23 juillet 2023 Par Jean-Luc Pasquinet

Le 26 juin dernier, salle Arletty à Le Palais, les représentants de l’État (préfet du Morbihan, Vice-Président de la Région Bretagne…) sont venus nous informer sur l’avancement du projet d’installer 60 éoliennes flottantes de 260 à 300 m de haut entre Groix et Belle-Île en Mer.

Nous y sommes allés. Aucun débat, des arguments uniquement technicistes, souvent de l’ignorance, une grande incompétence, apparemment on ne connaît pas les lois de la thermodynamique chez les fonctionnaires de l’État, on ignore qu’une croissance infinie dans une Terre limitée est impossible et en tout cas pas souhaitable. Aucune réponse politique, malgré la présence du vice-président de la région !

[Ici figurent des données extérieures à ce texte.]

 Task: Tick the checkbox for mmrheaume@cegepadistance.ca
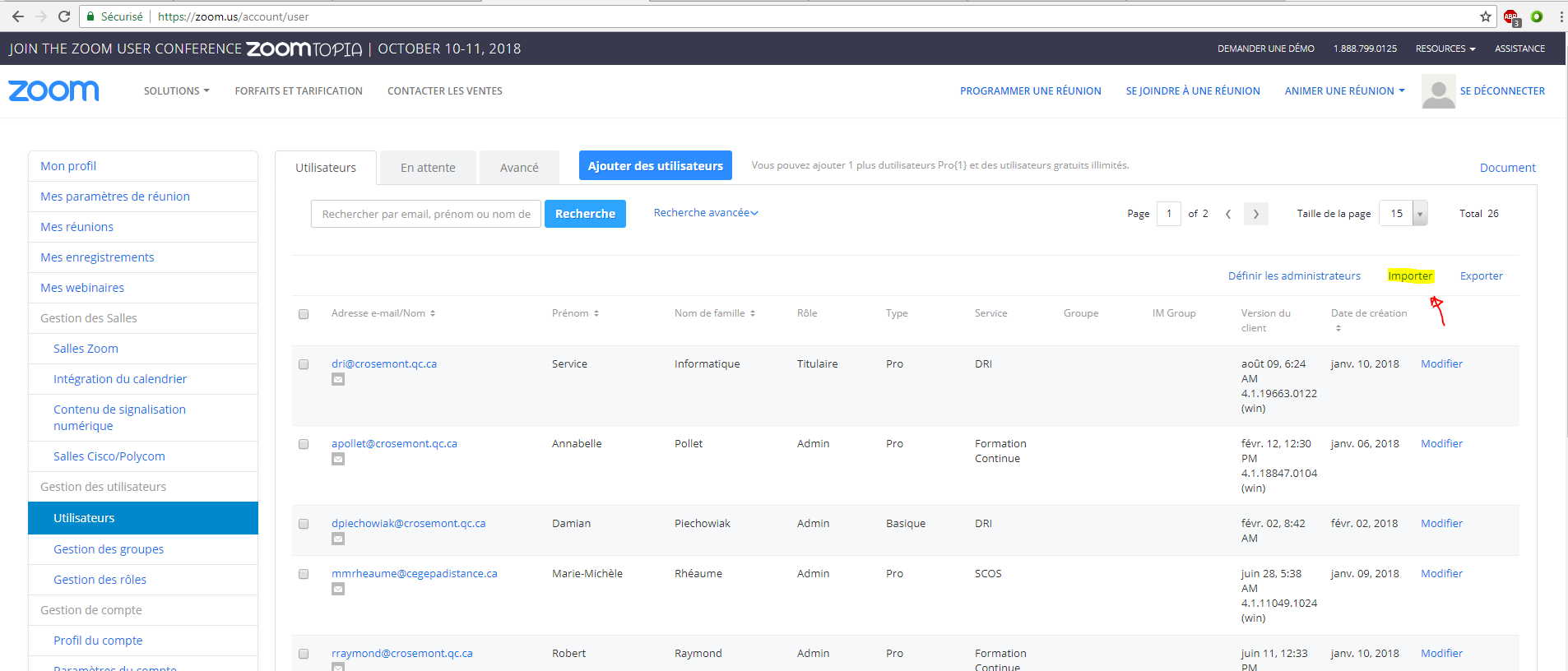click(304, 574)
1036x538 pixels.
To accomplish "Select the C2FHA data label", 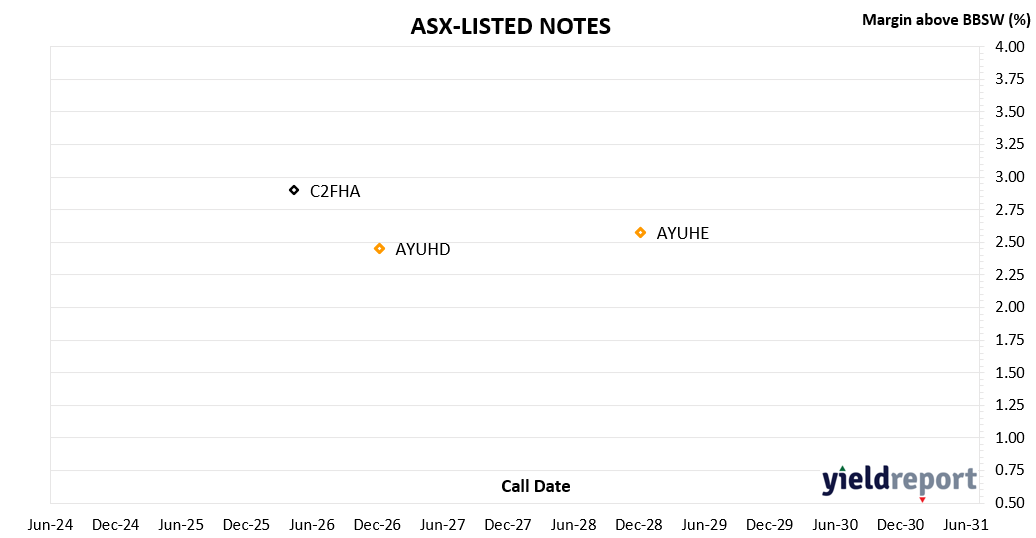I will pyautogui.click(x=335, y=192).
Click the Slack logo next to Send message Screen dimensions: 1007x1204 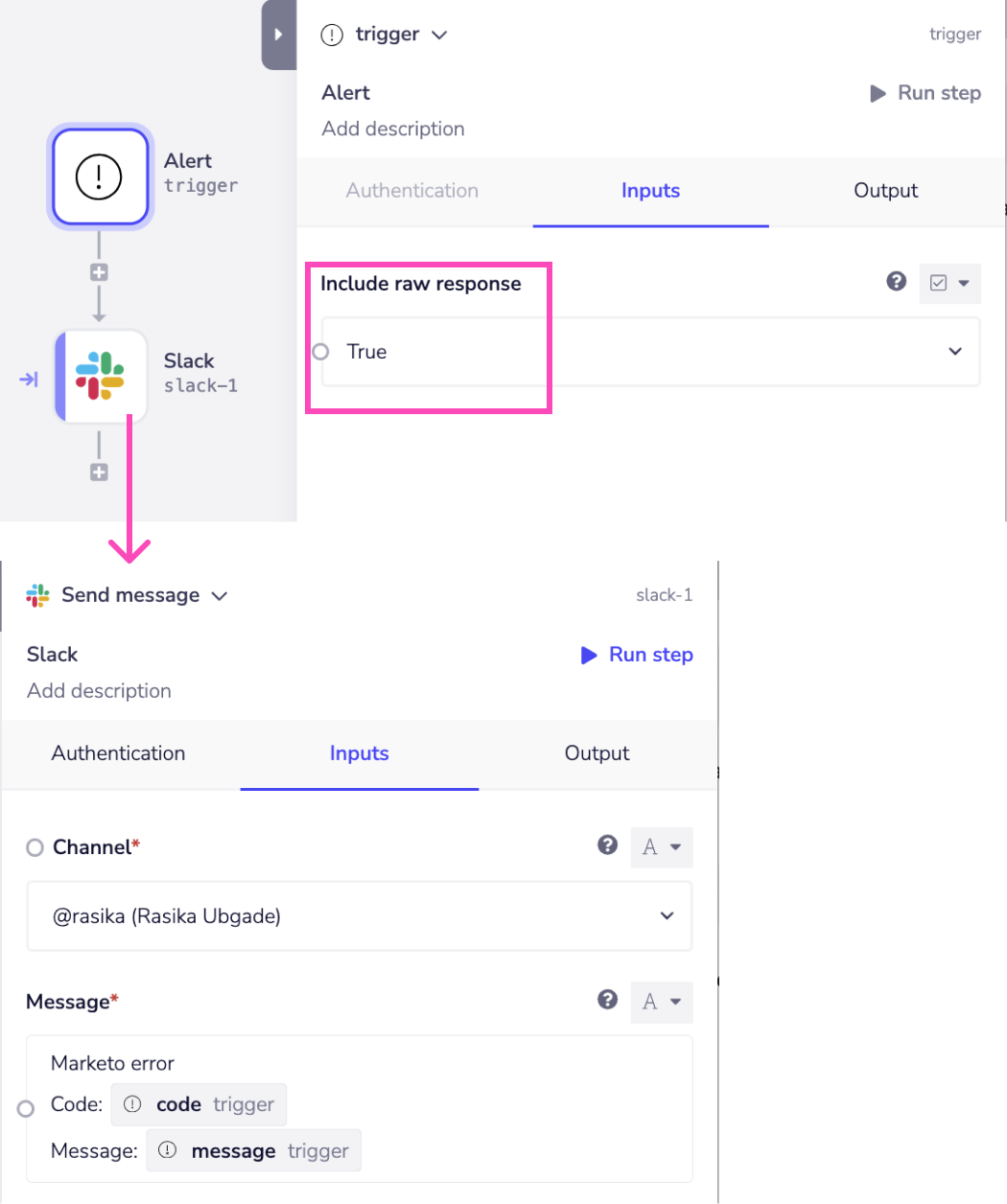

Ce projet d’éoliennes ne doit pas être vu comme uniquement l’installation d’« éoliennes au large » à Belle-île ce qui est déjà un scandale en soi, mais remis dans un contexte de la mise en place du couple Renouvelable-Nucléaire (Rnr-Nucléaire) en France. Ce qui veut dire sortir du « Pas de ça chez moi !» et adopter une opposition globale à ce couple Rnr-Nucléaire.

L’idée de départ serait de remplacer la production électrique d’origine fossile (charbon-gaz) par le couple Rnr-Nucléaire, afin de « réduire les émissions de gaz à effet de serre ».

Or, le couple Rnr-Nucléaire qui voit le jour en France va émettre autant sinon plus de gaz à effet de serre (et en tout cas plus de pollutions) que le couple Rnr-fossile en Allemagne. Contrairement aux idées reçues les émissions de CO2 n’ont pas augmenté en Allemagne. Même si nous ne faisons pas l’apologie de l’Allemagne productiviste, au moins les Allemands se sont débarrassés de la catastrophe qu’est le nucléaire. Les Allemands se retrouvent maintenant devant les apories de la société de croissance, la remise en cause de la foi qu’une croissance infinie dans une terre limitée serait possible…Ce qui est plus clair que le contexte flou et confusionniste généré autour du couple Rnr-Nucléaire régnant en France.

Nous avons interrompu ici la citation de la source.